(Stored data entries)
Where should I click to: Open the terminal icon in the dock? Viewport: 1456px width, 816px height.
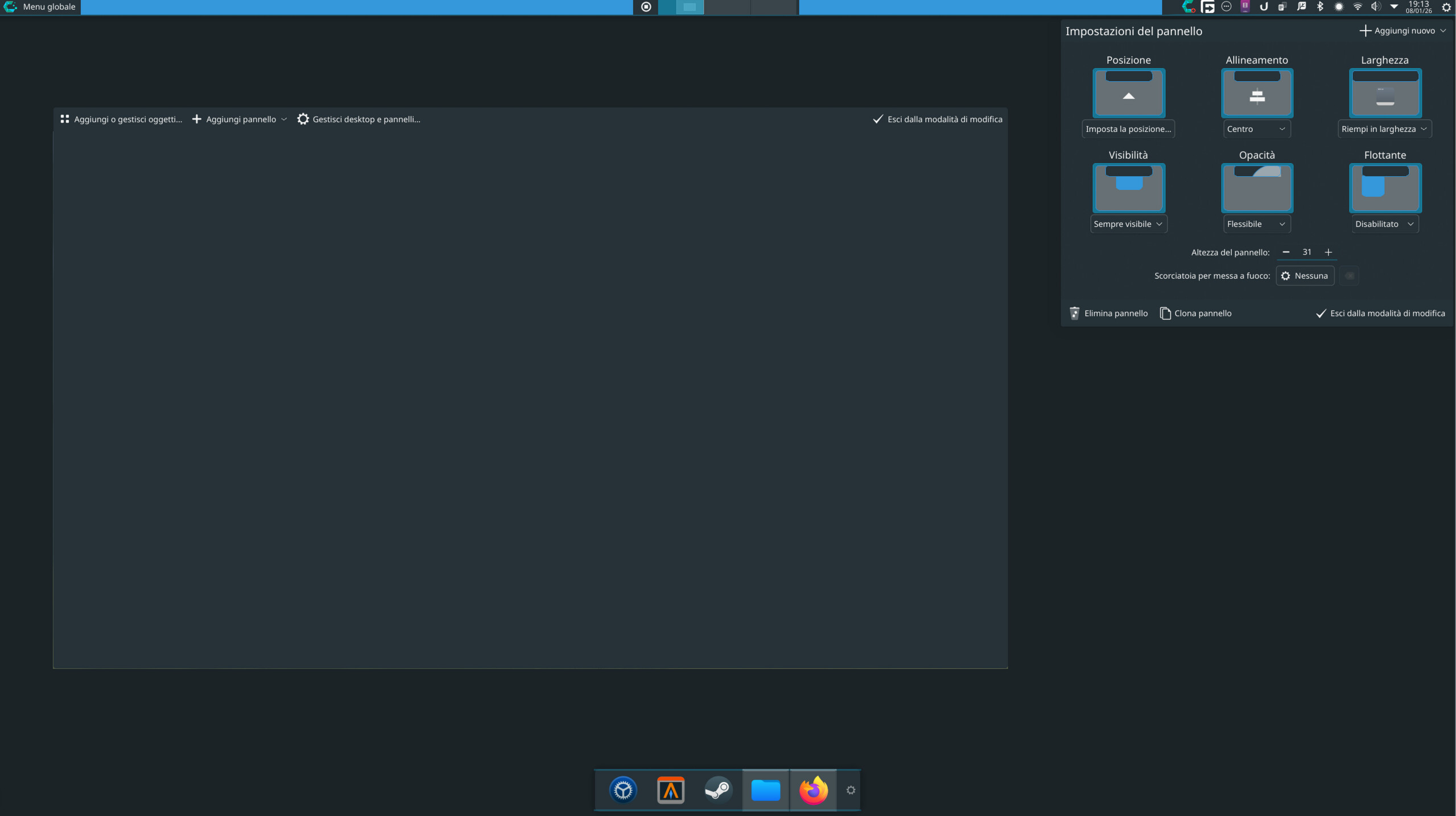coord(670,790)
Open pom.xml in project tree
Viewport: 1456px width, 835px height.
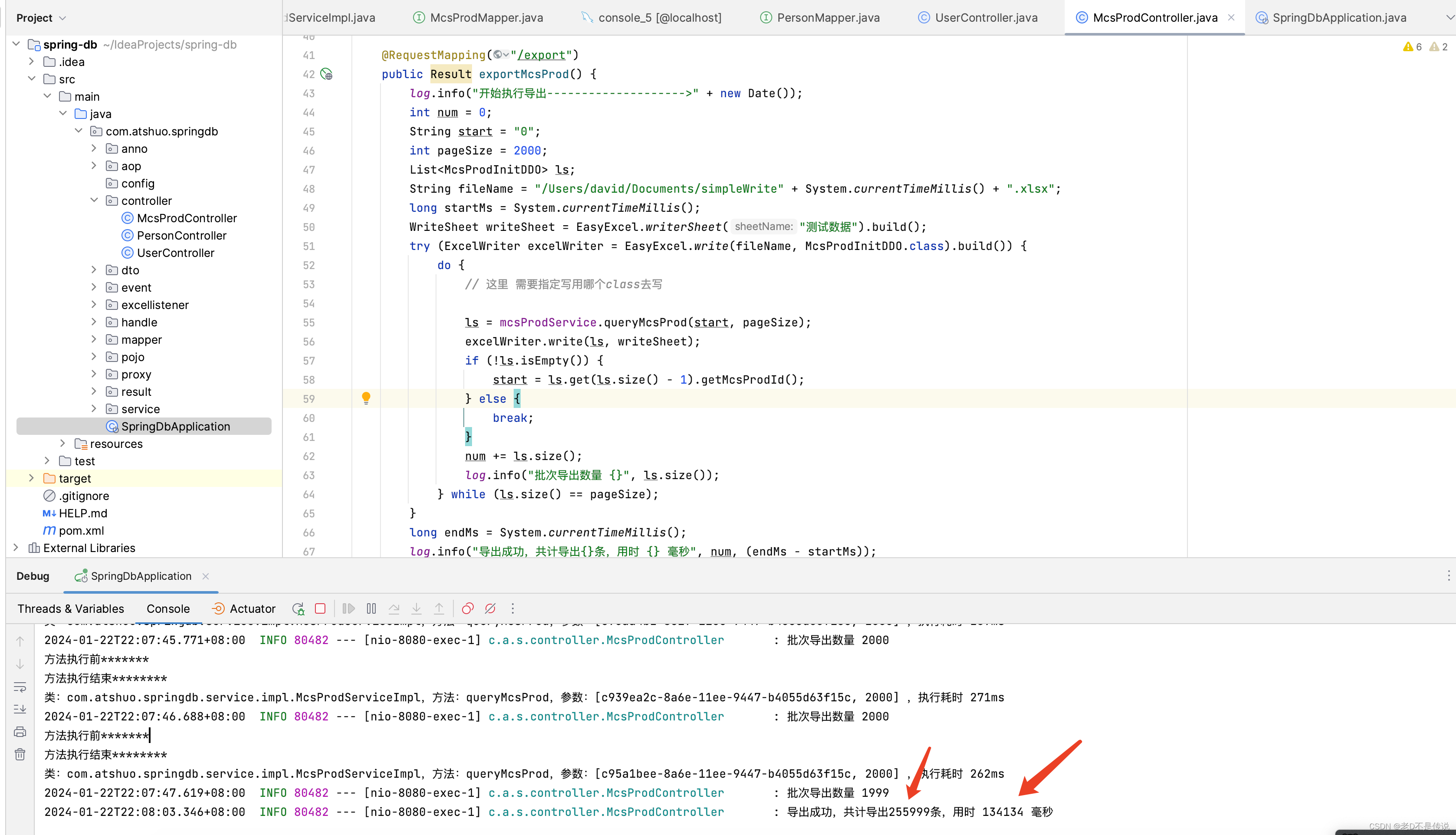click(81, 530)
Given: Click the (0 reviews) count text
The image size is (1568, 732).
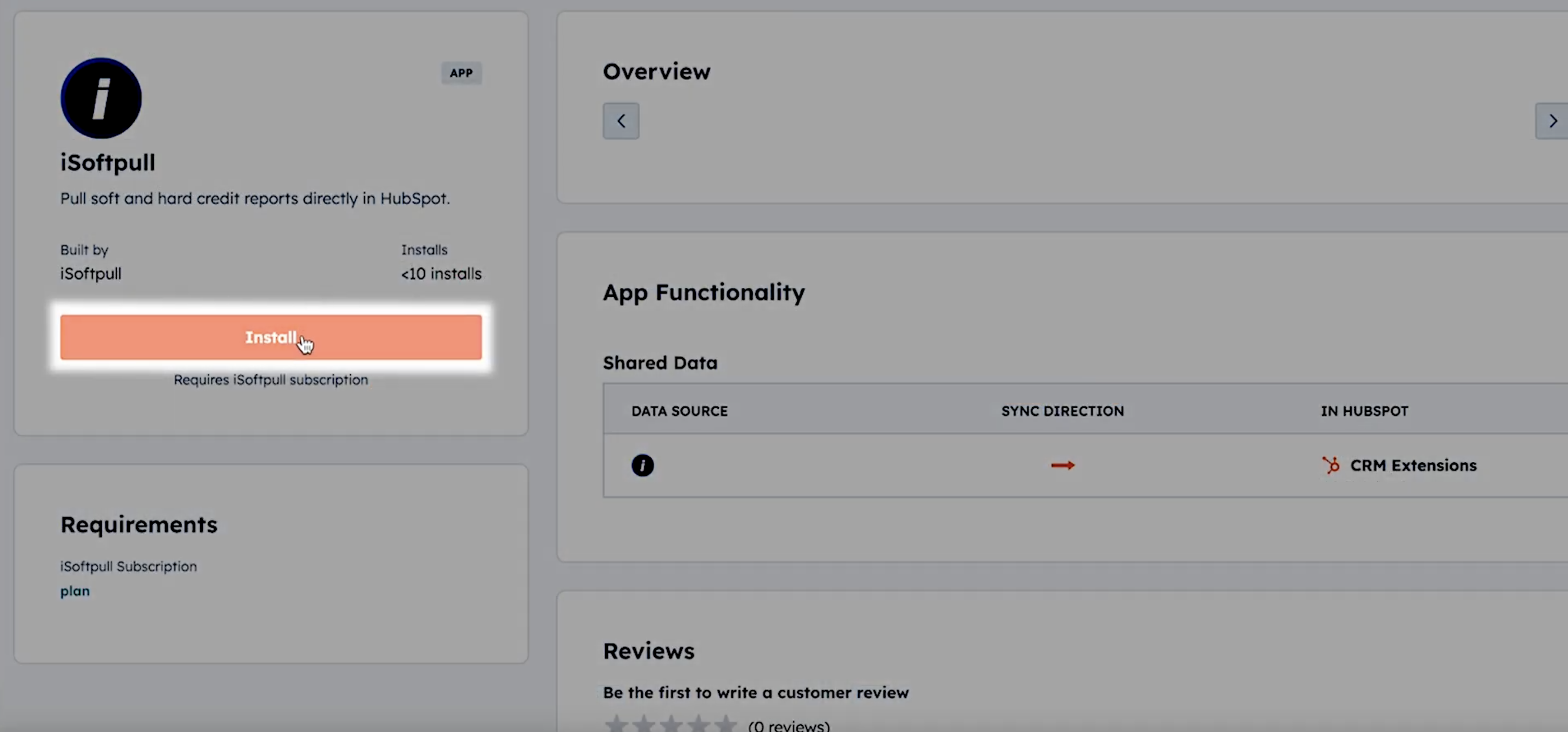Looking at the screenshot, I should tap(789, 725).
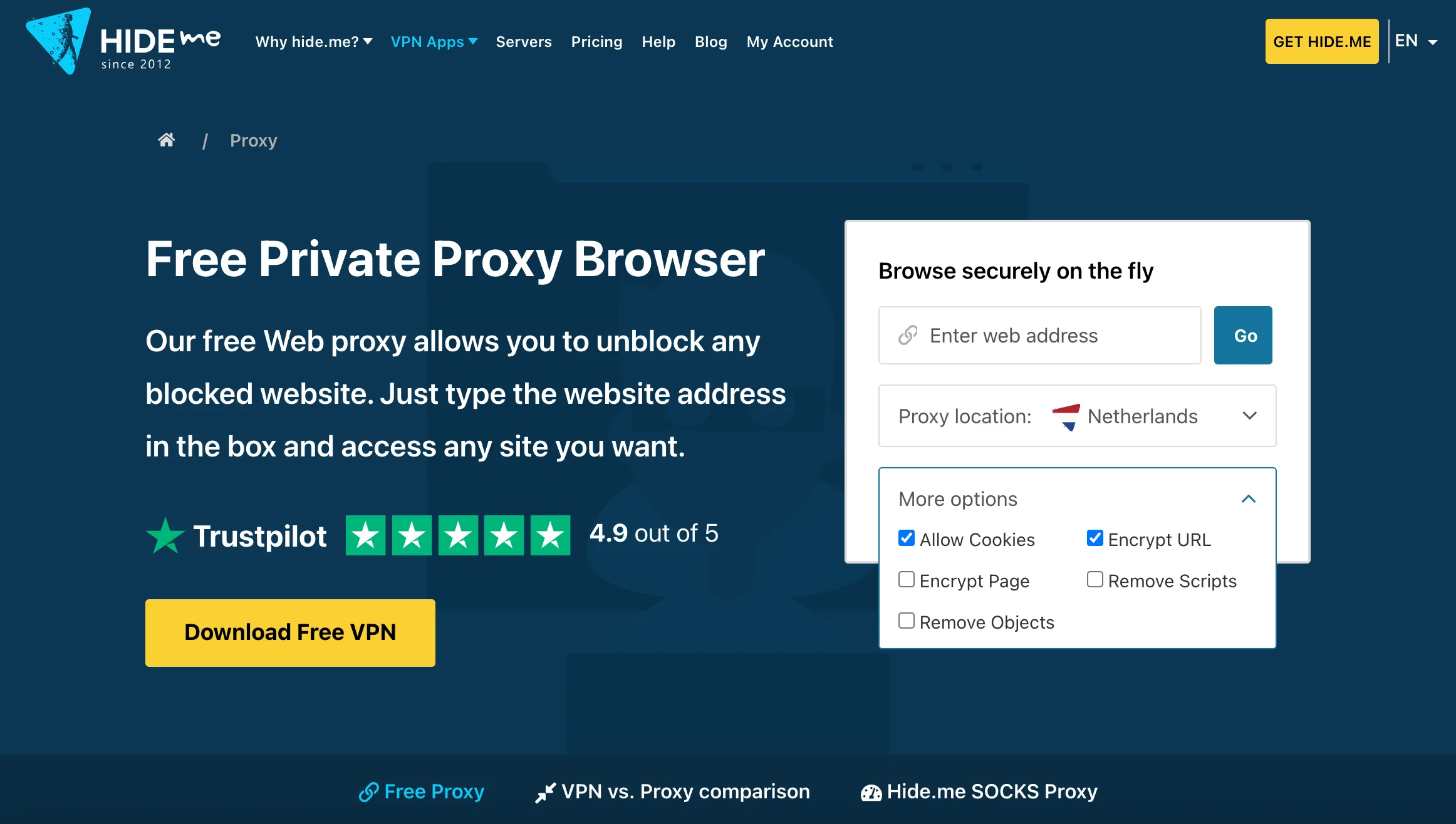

» **EXERCISE OBJECTIVE**: An exact reproduction of the data is needed, with no pictures included.

» **TASK RESPONSE**:
Where should I click to: Open the terminal icon in the dock? Viewport: 1456px width, 816px height.
coord(670,790)
Open pom.xml in project tree
Viewport: 1456px width, 835px height.
click(81, 530)
Given: Click the (0 reviews) count text
The image size is (1568, 732).
Looking at the screenshot, I should tap(789, 725).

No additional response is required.